Manuel Garcia climbed the stairs to Don Miguel Retana’s office. He set down his suitcase and knocked on the door. There was no answer. Manuel, standing in the hallway, felt there was some one in the room. He felt it through the door.
“Retana,” he said, listening.
There was no answer.
He’s there, all right, Manuel thought.
“Retana,” he said and banged the door.
“Who’s there?” said some one in the office.
“Me, Manolo,” Manuel said.
“What do you want?” asked the voice.
“I want to work,” Manuel said.
Something in the door clicked several times and it swung open. Manuel went in, carrying his suitcase.
A little man sat behind a desk at the far side of the room. Over his head was a bull’s head, stuffed by a Madrid taxidermist; on the walls were framed photographs and bull-fight posters.
The little man sat looking at Manuel.
“I thought they’d killed you,” he said.
Manuel knocked with his knuckles on the desk. The little man sat looking at him across the desk.
“How many corridas you had this year?” Retana asked.
“One,” he answered.
“Just that one?” the little man asked.
“I read about it in the papers,” Retana said. He leaned back in the chair and looked at Manuel.
Manuel looked up at the stuffed bull. He had seen it often before. He felt a certain family interest in it. It had killed his brother, the promising one, about nine years ago. Manuel remembered the day. There was a brass plate on the oak shield the bull’s head was mounted on. Manuel could not read it, but he imagined it was in memory of his brother. Well, he had been a good kid.
The plate said: “The Bull ‘Mariposa’ of the Duke of Veragua, which accepted 9 varas for 7 caballos, and caused the death of Antonio Garcia, Novillero, April 27, 1909.”
Retana saw him looking at the stuffed bull’s head.
“The lot the Duke sent me for Sunday will make a scandal,” he said. “They’re all bad in the legs. What do they say about them at the Café?”
“I don’t know,” Manuel said. “I just got in.”
“Yes,” Retana said. “You still have your bag.”
He looked at Manuel, leaning back behind the big desk.
“Sit down,” he said. “Take off your cap.”
Manuel sat down; his cap off, his face was changed. He looked pale, and his coleta pinned forward on his head, so that it would not show under the cap, gave him a strange look.
“You don’t look well,” Retana said.
“I just got out of the hospital,” Manuel said.
“I heard they’d cut your leg off,” Retana said.
“No,” said Manuel. “It got all right.”
Retana leaned forward across the desk and pushed a wooden box of cigarettes toward Manuel.
“Have a cigarette,” he said.
Manuel lit it.
“Smoke?” he said, offering the match to Retana.
“No,” Retana waved his hand, “I never smoke.”
Retana watched him smoking.
“Why don’t you get a job and go to work?” he said.

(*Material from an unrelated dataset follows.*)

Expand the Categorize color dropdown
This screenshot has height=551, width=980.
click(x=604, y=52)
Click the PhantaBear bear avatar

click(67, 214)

“I don’t want to work,” Manuel said. “I am a bull-fighter.”
“There aren’t any bull-fighters any more,” Retana said.
“I’m a bull-fighter,” Manuel said.
“Yes, while you’re in there,” Retana said.
Retana sat, saying nothing and looking at Manuel.
“I’ll put you in a nocturnal if you want,” Retana offered.
“When?” Manuel asked.
“I don’t like to substitute for anybody,” Manuel said. That was the way they all got killed. That was the way Salvador got killed. He tapped with his knuckles on the table.
“It’s all I’ve got,” Retana said.
“Why don’t you put me on next week?” Manuel suggested.
“You wouldn’t draw,” Retana said. “All they want is Litri and Rubito and La Torre. Those kids are good.”
“They’d come to see me get it,” Manuel said, hopefully.
“No, they wouldn’t. They don’t know who you are any more.”